Though colored by lusophobia, this movement emphasized the native elite's control of the state and their aspiration to more decentralized rule and revenue sharing at the local and provincial levels. These issues drove elite members to spurn the radicals (Exaltados) and form the Moderado Party, which dominated Parliament, elected the regents, nearly rewrote the Constitution of 1824, and did, in fact, reform it in the Additional Act of 1834. The Moderados hoped ideally to create a progressive nation; more pragmatically, they hoped to eliminate the possibilities of absolutist restoration and to secure political support in the face of rightist and leftist pressure. By 1835, certain elite groups held the decentralizing reforms responsible for uprisings that threatened social revolution and national dismemberment. Representatives of these groups left the Moderados, joined the reactionaries in parliament, and formed the Conservative Party, which soon dominated the state and began the legislative reversal of the reforms (1836–1841). The more liberal minority joined the exaltados to form the Liberal Party, and broke the Conservatives' control of the state by successfully conspiring to bring Pedro II to power in 1840. They correctly anticipated that he would call them to form his first cabinet. Their excesses, however, led the emperor's advisers to bring a more conservative cabinet to power (1841), which completed the legislative reaction and drove the Liberals of São Paulo and Minas Gerais to revolt (1842). Their military defeat crowned the success of the reactionaries and the creation of a highly centralized, authoritarian regime.

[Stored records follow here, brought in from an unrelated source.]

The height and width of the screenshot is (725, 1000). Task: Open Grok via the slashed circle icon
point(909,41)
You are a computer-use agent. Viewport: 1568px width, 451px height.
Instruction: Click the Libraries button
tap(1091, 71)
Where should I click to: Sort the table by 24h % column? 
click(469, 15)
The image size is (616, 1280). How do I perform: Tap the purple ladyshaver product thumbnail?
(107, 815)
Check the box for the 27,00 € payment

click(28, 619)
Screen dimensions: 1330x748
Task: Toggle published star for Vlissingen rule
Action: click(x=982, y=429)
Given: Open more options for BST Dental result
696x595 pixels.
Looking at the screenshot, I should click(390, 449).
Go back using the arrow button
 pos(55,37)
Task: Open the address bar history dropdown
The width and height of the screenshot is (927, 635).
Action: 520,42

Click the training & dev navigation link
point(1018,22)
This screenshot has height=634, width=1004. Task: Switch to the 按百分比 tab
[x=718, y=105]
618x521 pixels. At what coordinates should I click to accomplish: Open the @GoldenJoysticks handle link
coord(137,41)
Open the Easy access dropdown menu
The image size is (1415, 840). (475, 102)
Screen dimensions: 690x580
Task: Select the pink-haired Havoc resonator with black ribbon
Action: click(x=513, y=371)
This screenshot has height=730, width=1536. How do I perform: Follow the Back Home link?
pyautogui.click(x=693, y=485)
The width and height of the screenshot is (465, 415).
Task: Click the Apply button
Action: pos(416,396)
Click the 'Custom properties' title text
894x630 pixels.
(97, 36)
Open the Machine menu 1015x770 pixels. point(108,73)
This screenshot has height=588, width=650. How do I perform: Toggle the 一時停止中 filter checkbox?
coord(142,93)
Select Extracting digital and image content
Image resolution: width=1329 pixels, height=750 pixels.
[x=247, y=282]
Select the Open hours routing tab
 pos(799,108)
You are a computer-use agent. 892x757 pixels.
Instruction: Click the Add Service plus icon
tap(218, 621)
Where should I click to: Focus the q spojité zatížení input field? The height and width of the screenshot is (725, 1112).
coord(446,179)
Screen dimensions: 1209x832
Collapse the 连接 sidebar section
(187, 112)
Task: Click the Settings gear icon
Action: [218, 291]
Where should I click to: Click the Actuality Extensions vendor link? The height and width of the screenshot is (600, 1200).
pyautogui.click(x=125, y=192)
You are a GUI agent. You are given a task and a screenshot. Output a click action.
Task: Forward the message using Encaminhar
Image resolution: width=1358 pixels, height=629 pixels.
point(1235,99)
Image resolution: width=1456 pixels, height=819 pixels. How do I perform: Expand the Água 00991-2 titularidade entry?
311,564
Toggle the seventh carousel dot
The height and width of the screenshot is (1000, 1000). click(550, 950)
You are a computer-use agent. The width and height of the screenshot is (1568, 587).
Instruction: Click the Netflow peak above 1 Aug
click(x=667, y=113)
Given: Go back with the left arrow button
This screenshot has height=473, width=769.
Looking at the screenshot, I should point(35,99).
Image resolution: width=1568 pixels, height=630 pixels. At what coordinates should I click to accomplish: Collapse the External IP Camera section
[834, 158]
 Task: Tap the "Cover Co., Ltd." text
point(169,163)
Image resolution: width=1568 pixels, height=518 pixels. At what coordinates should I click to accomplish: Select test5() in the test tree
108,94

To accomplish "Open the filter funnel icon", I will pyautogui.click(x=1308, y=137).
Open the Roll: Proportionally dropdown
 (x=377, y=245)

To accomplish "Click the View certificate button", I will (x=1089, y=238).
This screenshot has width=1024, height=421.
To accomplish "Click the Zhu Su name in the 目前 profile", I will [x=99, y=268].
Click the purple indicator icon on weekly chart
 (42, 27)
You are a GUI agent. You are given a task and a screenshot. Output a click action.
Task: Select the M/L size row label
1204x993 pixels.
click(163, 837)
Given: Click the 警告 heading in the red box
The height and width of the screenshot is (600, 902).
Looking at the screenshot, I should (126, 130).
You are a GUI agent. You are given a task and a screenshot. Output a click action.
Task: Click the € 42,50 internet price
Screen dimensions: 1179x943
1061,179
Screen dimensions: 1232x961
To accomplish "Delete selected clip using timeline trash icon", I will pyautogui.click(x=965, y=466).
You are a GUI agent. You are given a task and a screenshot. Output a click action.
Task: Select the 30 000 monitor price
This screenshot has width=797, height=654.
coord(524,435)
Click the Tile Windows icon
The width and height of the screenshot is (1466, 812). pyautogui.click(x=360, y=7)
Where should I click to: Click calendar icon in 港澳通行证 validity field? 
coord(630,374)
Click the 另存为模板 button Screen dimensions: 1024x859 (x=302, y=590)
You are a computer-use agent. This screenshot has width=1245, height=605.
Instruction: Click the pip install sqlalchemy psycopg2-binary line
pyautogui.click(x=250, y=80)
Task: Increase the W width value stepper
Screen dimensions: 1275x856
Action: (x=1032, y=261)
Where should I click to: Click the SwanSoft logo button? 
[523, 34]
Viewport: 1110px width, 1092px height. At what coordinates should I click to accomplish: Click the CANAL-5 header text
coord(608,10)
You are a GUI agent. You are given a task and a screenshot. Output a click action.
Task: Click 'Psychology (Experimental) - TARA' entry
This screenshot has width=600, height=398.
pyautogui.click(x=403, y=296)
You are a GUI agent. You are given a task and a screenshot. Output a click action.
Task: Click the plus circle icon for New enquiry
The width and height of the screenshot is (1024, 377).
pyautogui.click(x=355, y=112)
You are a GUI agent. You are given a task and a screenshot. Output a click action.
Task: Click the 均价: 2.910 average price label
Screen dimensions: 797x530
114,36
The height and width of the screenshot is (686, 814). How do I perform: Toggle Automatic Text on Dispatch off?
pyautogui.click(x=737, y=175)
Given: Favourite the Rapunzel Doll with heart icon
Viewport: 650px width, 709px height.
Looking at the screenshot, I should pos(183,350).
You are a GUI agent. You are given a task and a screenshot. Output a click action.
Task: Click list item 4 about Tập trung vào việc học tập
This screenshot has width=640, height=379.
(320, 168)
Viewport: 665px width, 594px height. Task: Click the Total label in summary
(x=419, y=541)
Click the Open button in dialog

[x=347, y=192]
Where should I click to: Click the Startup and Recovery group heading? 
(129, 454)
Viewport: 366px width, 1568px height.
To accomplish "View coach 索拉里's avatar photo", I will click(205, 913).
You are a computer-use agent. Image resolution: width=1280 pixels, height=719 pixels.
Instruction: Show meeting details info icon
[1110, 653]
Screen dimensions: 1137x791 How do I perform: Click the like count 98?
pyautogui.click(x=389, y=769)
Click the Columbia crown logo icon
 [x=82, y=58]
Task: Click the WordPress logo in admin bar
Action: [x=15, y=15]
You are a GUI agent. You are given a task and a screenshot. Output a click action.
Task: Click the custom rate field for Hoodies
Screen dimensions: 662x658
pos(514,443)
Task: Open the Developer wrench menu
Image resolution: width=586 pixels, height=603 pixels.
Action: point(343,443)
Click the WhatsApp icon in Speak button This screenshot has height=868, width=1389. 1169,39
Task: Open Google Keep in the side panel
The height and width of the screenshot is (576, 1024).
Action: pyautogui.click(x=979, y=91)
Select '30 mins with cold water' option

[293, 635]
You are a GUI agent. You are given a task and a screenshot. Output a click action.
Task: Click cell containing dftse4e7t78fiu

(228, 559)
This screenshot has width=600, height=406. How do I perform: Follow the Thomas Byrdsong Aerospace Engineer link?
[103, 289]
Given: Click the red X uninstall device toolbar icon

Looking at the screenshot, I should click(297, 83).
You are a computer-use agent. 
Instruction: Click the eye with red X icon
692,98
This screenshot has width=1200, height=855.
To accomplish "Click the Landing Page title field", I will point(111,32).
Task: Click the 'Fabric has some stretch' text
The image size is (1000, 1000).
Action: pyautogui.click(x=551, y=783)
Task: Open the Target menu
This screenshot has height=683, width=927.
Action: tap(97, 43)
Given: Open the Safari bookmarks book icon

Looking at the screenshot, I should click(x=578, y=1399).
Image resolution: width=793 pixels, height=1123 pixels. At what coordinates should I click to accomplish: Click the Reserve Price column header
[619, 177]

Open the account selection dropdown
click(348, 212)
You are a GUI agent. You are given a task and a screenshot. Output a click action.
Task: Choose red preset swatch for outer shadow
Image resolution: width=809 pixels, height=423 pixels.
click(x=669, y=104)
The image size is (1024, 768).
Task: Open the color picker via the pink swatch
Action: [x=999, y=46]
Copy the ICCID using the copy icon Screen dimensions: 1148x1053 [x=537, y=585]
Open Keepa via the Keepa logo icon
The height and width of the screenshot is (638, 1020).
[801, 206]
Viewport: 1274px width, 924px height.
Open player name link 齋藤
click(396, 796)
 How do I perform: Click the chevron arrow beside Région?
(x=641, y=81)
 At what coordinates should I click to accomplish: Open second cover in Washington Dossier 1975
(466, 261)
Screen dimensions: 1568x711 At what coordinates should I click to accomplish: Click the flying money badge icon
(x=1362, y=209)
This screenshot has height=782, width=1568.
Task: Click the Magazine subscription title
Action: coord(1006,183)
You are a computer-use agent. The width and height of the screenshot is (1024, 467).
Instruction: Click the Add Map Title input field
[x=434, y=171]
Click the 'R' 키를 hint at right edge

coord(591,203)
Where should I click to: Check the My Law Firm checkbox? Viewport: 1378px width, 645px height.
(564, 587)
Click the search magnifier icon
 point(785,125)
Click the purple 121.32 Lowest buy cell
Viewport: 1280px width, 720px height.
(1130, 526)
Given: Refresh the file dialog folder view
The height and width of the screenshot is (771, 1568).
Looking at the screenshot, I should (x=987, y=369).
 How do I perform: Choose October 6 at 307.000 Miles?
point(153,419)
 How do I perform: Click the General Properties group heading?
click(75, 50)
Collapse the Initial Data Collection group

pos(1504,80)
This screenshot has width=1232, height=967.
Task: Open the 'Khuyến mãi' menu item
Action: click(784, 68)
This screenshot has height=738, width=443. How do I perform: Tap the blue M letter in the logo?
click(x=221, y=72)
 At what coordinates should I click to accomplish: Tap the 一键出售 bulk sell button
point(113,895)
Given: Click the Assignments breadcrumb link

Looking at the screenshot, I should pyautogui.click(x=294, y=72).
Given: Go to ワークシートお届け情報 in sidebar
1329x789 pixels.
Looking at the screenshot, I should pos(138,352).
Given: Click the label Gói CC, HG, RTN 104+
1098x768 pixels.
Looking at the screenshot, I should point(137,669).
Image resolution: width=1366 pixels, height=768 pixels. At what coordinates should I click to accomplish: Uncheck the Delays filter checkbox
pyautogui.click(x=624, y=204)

Ephemeral Liberal administrations and one failed revolt in the 1840s confirmed the subsequent era (1842–1862) as one in which reactionary triumph abruptly shifted to a kind of halting, conservative reformism in 1853. That year the emperor tapped the Conservative chieftain, the marquês de Paraná, to bring about partisan conciliation and electoral reform. After Paraná, the Conservatives' moderate wing reached out to the Liberals and led them toward the gradualist reformism of the Progressive League (ca. 1862–1868) and its cabinets (1862, 1864–1868).
The last such cabinet, beset by the purists of both parties, was undermined by the emperor, who then called in the reactionary cabinet of 1868. The Liberal response (ranging from the dramatic reforms of the Liberal Manifesto of 1869 to the 1870 formation of the Republican Party) reflected the florescence of 1860s criticism associated with such figures as Teofilo Ottoni and Aureliano Cándido Tavares Bastos. Critics called for the Abolition of Slavery, direct elections, separation of church and state, the reform or eradication of the crown's role, and decentralization. However, they lacked organizational or ideological unity. The Liberals, occasionally in power after 1878, divided over the choice and extent of reforms; the Republicans did not officially endorse abolition; and abolition had adherents in the two traditional parties.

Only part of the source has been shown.